**TEXT FOR ANALYSIS**
· · · · · · ·

Beyoncé’s “Apeshit”: How the Artist Reframes Black Women’s Presence at the Louvre

Lisa Vicini - February 10, 2023


Beyoncé and Jay-Z (The Carters) in Apesh*t. Image: BeyoncéVEVO, YouTube.

In the music video for their song Apesh*t, Beyoncé and Jay-Z (or, The Carters) introduce Black bodies into the Louvre, a museum that rejected Black people from participating in the spectacle of art for centuries. However, Black people have been present on the walls of the Louvre for years prior: Marie-Guillermine Benoist’s Portrait of Madeleine (Fig. 1) stands as a prime example. Produced during a short period in France where slavery had been abolished, Portrait of Madeleine constitutes a common trend for portraiture during the time.1 Artists depicted Black people as heroic figures in order to transmit monolayered ideas of the success of the French Revolution (1789-1799) and the liberty and equality it gifted, particularly for White audiences. However, this illusion of ideals crumbles as racist pictorial tropes in portraiture reflect the true inequality of the time: notions of liberty and equality, as well as the promise of emancipation, did not hold true for people of color in France.

Marie-Guillemine Benoist, Portrait of Madeleine, 1800, oil on canvas, 81 x 65 cm, Louvre  Museum, Paris, France.

Although Benoist’s portrait can only be seen in the final shots of The Carters’ Apesh*t,  the painting's essence—and more so the strong presence of Madeleine at the Louvre—manifests itself throughout the entire music video. Beyoncé purposefully utilizes iconography that destabilizes the way Black women had been included in the Louvre’s visual narrative. Throughout Apesh*t, she renders concepts in Madeleine’s portrait that had traditionally worked to depict Black women in a derogatory state, and reconstructs them into symbols of power.

· · · · · · ·

**PROVIDED INFORMATION**
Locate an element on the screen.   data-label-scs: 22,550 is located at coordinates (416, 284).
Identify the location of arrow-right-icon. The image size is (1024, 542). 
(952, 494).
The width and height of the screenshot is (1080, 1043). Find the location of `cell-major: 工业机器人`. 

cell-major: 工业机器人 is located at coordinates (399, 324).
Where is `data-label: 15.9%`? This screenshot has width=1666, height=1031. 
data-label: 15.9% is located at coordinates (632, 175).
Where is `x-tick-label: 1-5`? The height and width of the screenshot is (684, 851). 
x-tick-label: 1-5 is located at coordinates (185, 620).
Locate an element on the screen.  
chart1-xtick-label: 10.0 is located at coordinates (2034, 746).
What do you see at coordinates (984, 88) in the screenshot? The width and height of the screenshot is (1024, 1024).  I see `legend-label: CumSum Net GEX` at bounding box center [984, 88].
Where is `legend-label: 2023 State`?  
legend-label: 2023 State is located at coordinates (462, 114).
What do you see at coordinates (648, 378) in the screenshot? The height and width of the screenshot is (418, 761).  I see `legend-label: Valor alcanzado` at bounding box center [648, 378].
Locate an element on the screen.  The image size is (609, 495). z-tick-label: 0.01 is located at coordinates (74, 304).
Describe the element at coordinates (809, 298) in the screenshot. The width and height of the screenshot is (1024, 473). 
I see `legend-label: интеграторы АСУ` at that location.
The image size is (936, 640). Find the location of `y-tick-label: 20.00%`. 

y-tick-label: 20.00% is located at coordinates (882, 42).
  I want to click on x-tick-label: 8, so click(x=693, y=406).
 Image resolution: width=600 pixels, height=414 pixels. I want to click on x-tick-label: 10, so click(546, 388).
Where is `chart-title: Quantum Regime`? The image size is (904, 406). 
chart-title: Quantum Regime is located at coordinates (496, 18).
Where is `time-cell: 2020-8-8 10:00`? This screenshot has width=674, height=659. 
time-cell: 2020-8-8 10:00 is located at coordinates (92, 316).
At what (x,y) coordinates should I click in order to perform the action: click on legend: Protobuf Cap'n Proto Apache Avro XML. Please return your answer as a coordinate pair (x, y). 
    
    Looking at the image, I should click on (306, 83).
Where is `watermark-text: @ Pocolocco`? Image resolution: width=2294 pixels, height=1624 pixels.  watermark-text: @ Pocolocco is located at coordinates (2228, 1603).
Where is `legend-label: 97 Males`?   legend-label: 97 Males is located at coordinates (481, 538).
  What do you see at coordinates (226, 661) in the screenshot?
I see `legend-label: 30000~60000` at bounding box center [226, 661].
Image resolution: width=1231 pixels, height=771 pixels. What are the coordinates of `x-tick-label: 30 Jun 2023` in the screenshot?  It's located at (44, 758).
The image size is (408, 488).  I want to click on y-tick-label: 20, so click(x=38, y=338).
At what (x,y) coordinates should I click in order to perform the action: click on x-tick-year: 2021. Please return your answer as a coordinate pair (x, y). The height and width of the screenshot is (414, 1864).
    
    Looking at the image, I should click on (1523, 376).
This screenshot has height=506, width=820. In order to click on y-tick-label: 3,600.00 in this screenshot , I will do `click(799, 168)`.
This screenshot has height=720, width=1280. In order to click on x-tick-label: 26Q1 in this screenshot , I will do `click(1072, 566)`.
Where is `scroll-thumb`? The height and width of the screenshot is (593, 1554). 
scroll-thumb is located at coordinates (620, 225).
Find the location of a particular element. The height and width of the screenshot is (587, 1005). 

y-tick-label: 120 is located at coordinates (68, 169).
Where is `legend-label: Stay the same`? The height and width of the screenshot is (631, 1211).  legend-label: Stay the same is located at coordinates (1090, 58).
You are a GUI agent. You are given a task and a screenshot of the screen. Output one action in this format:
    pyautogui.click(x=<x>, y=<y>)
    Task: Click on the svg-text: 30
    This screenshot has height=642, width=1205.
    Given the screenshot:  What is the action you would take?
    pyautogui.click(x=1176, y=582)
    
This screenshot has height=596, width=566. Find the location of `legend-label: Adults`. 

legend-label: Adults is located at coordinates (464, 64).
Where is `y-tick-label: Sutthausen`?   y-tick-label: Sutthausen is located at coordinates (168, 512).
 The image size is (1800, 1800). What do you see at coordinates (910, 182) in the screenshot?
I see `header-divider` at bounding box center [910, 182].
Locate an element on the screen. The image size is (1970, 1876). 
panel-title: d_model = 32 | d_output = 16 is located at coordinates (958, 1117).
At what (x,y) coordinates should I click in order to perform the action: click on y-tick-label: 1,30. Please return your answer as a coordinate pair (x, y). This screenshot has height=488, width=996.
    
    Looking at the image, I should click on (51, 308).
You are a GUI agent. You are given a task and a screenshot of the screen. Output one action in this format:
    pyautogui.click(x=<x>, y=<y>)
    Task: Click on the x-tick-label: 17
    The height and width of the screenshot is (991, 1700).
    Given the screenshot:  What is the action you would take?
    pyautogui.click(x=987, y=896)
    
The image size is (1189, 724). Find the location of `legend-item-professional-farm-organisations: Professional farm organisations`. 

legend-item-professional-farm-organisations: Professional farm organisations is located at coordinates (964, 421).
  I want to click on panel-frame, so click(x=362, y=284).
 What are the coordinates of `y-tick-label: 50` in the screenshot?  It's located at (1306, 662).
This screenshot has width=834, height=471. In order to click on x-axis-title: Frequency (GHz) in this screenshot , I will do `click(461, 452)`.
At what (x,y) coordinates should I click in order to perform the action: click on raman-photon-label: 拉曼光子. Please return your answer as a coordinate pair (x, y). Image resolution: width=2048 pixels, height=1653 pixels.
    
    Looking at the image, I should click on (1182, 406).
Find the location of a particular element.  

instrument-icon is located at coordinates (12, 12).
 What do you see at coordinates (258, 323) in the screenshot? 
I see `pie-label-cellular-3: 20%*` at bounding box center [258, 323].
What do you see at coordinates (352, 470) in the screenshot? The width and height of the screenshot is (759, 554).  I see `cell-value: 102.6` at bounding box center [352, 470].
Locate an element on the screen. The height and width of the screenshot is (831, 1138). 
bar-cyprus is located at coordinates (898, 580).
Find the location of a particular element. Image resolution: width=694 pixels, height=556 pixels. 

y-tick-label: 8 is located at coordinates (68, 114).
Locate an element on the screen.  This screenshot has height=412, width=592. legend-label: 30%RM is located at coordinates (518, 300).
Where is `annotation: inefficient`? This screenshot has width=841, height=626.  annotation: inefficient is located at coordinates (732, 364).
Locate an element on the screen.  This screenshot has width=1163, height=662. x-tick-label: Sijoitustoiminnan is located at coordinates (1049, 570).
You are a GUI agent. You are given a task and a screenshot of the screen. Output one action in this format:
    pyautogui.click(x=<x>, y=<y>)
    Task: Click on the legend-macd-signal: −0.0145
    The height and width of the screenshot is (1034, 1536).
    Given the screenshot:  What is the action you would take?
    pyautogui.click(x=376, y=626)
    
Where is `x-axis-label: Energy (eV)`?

· · · · · · ·

According to the article on Beyoncé's "Apeshit," why did artists of that period portray Black people as heroic figures? Answer in one to three sentences.

**RESPONSE TO THE EXERCISE**
Artists portrayed Black people as heroic figures to convey simple, one-layered ideas of the French Revolution's success and of the liberty and equality it supposedly granted. These portraits were aimed particularly at White audiences.